Other notable NLP applications include:

  • Virtual Assistants and Chatbots—these familiar bits of software can answer questions and provide online help, among many use cases using NLP. They are usually configured to learn from every “conversation” they have.
  • Market Research—NLP is able to help marketers learn about their customers by analyzing human language contained in unstructured data such as chat threads and online comments. This process uses text classification, another NLP application. Market research could also require text extraction, wherein the NLP tool looks for specific words, such as a product name, and extracts the relevant text for use in customer analysis. The software may be able to infer purchase intent, among other capabilities.
  • Speech Recognition—NLP tools can recognize spoken language, such as is the case with virtual assistants like Amazon’s Alexa and Apple’s Siri. The technology can also be put to work transcribing recordings and voice messages.
  • Urgency Detection—An NLP tool can be trained to spot urgent issues in a stream of natural language. For example, if a company receives 100,000 support emails a day, it can use NLP urgency detection to find customer who need help right away by spotting phrases like “I’m locked out of my car” or “I am about to go into the hospital.”

What are the benefits of NLP?

As the NLP applications suggest, the technology can deliver an extensive array of benefits to businesses.

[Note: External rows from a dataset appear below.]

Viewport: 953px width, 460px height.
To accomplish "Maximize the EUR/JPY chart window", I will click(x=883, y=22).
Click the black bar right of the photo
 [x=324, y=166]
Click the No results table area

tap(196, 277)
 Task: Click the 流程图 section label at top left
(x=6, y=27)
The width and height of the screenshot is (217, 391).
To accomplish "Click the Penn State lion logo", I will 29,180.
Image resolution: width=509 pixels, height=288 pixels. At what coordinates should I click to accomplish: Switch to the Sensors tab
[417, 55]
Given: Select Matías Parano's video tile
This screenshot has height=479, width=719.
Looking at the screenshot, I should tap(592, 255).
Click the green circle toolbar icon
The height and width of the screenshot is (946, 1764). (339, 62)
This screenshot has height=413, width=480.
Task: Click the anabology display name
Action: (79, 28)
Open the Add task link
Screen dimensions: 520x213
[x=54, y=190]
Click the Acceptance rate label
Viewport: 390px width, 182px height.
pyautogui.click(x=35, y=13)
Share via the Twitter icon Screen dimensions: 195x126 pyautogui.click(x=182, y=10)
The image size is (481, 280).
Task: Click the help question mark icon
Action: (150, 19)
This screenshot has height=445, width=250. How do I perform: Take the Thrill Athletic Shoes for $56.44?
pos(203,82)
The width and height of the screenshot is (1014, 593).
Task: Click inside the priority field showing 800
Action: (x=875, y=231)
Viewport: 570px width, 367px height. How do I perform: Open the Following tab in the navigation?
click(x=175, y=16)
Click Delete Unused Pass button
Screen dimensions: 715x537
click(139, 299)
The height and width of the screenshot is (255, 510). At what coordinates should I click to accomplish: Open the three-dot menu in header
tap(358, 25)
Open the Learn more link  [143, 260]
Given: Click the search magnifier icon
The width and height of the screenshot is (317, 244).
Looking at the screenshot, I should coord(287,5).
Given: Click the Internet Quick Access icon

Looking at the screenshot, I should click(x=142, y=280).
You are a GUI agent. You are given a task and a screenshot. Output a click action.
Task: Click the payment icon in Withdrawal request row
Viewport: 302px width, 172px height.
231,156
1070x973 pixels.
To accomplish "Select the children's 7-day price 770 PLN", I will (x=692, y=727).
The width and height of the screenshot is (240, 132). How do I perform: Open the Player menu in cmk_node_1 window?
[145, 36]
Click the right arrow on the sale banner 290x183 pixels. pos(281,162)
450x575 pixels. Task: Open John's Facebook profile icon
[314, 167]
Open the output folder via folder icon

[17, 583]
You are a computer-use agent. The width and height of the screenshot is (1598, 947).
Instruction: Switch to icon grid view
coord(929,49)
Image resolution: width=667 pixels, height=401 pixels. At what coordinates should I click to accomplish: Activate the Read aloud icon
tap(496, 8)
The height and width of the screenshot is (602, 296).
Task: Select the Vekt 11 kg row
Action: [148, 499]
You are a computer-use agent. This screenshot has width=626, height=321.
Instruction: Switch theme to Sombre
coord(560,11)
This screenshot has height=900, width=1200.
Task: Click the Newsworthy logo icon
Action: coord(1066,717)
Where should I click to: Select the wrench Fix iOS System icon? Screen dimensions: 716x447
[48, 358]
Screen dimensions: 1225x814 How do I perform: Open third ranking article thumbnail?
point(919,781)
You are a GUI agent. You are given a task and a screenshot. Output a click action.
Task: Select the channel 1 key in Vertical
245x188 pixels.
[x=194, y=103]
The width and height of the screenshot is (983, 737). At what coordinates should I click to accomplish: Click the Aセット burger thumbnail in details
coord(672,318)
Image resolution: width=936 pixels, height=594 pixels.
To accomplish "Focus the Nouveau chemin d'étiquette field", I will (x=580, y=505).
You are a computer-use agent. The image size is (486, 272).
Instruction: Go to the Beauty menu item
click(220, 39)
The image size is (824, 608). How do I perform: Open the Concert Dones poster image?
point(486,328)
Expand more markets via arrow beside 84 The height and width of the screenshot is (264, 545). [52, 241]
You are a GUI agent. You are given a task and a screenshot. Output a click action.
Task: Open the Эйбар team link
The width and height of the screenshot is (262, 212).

With NLP, machines get smarter and more able to interact with human beings.

In enterprise search, for example, NLP-enable search platforms make it easier for employees to find information and documents. They don’t have to know exactly what they’re searching for. They can write a more general query and the platform will use its human language skills to discover whatever it is the user needs. This saves time and ultimately, money.

Government and public sector organizations can similarly benefit from NLP. By making it possible for people to get information and services without having to wait for a person, NLP can potentially improve people’s lives. It helps keep costs down, which is also a constant issue in the public sector.

What are the challenges of NLP?

NLP is an impressive technology, but it’s still quite early in its lifecycle. In 2066, people will probably be amazed at how primitive 2020’s state of the art looks to them.

Many challenges exist. These include making speech recognition better along with achieving a more consistent and accurate understanding of language. This problem is partly due to some current limitations of AI. There is more to intelligence than just language, after all.

For instance, a computer may not understand the meaning behind a statement like, “My wife is angry at me because I didn’t eat her mother’s dessert.” There’s a lot of human culture embedded in the language. The technology to identity such nuances has not been invented so far.

NLP is a foundational aspect of intelligent search solutions used in the enterprise. By understanding natural language, an enterprise search platform is better able to give users the information they seek. The platform can achieve this goal by connecting NLP with data in all systems, formats, locations or languages. The technology has come a long way in recent years, with many more advances sure to come in the near future. The bridge of the starship Enterprise awaits.